As the end of the year approaches, it is a good time to think of planning moves that will help lower your tax bill for this year and possibly next. The following can help you understand the changes for 2018 and years to come.
Year-End Tax Planning Moves for Individuals
Itemized Deductions are Changing…
Beginning in 2018, many taxpayers who previously claimed itemized deductions will no longer be able to do so. The basic standard deduction has been increased (to $24,000 for joint filers, $12,000 for singles, $18,000 for heads of household, and $12,000 for marrieds filing separately), and many itemized deductions have been cut back or abolished. No more than $10,000 of state and local taxes may be deducted; miscellaneous itemized deductions (e.g., tax preparation fees) and unreimbursed employee expenses are no longer deductible; personal casualty and theft losses are deductible only if they’re attributable to a federally declared disaster and only to the extent the $100-per-casualty and 10%-of-AGI limits are met. You can still itemize medical expenses if they exceed 7.5% of your adjusted gross income, state and local taxes up to $10,000, your charitable contributions, plus interest deductions on a restricted amount of qualifying residence debt, but payments of those items won’t save taxes if they don’t collectively exceed the new, higher standard deduction.
Getting the most out of long-term capital gains…
Long-term capital gain from sales of assets held for over one year is taxed at 0%, 15% or 20%, depending on the taxpayer’s taxable income. The 0% rate generally applies to the excess of long-term capital gain over any short-term capital loss to the extent that it, when added to regular taxable income, is not more than the “maximum zero rate amount” (e.g., $77,200 for a married couple). If the 0% rate applies to long-term capital gains you took earlier this year—for example, you are a joint filer who made a profit of $5,000 on the sale of stock bought in 2009, and other taxable income for 2018 is $70,000—then before year-end, try not to sell assets yielding a capital loss because the first $5,000 of such losses won’t yield a benefit this year. And if you hold long-term appreciated-in-value assets, consider selling enough of them to generate long-term capital gains sheltered by the 0% rate.
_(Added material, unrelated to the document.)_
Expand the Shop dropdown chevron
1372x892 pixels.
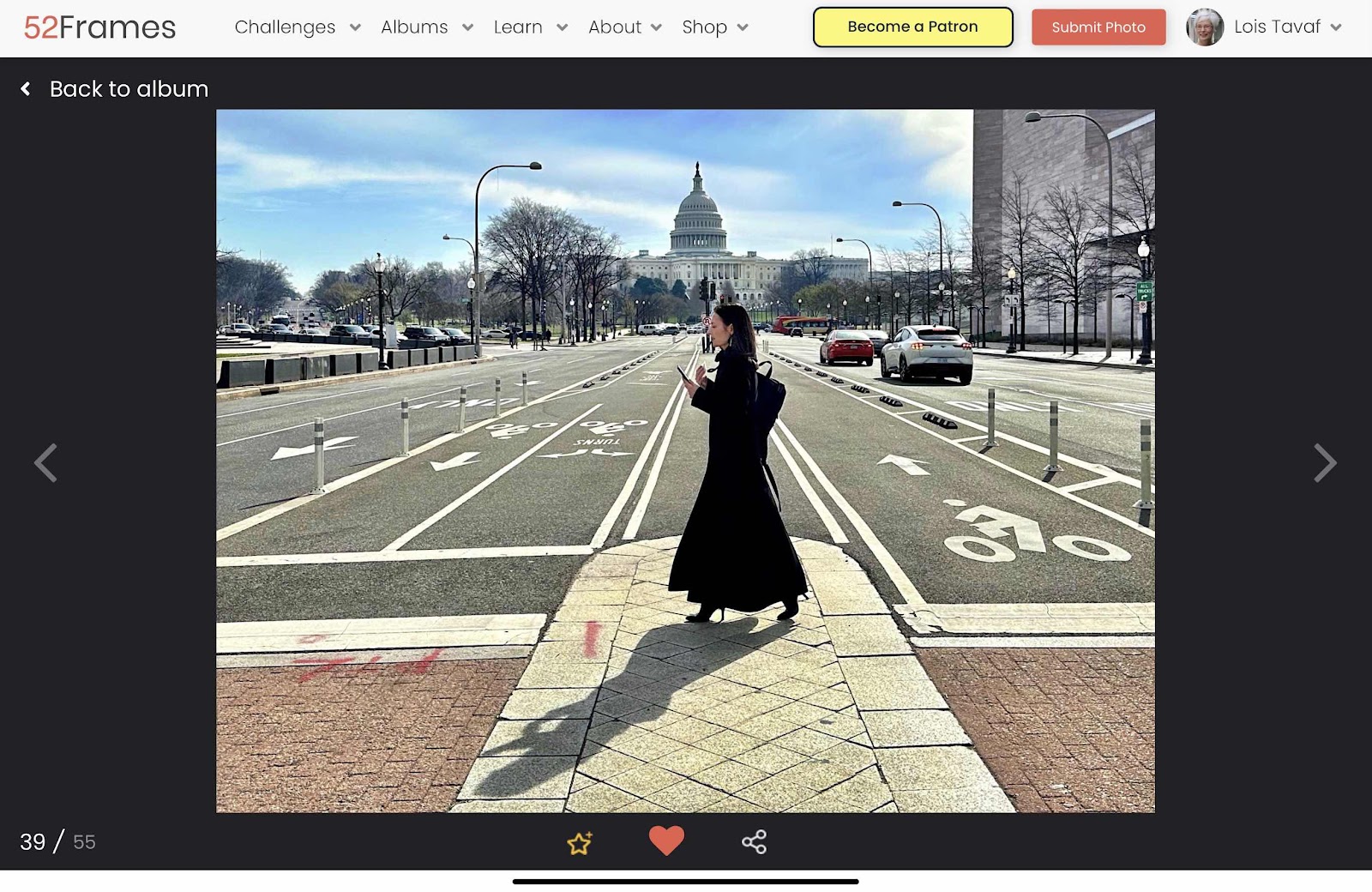pos(743,27)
Additional taxes on high income…
Higher-income earners must be cautious of the 3.8% surtax on certain unearned income. The surtax is 3.8% of the lesser of: (1) net investment income (NII), or (2) the excess of modified adjusted gross income (MAGI) over a threshold amount. As year-end nears, a taxpayer’s approach to minimizing or eliminating the 3.8% surtax will depend on his/her estimated MAGI and NII for the year. (Some taxpayers should consider ways to minimize (e.g., through deferral) additional NII for the balance of the year, others should try to see if they can reduce MAGI other than NII, and other individuals will need to consider ways to minimize both NII and other types of MAGI).
The 0.9% additional Medicare tax applies to individuals with wages or self-employment income in excess of a threshold amount. While employers must withhold the additional Medicare tax from wages regardless of filing status or other income, self-employed persons must take it into account in figuring estimated tax.
Postpone income and accelerate deductions…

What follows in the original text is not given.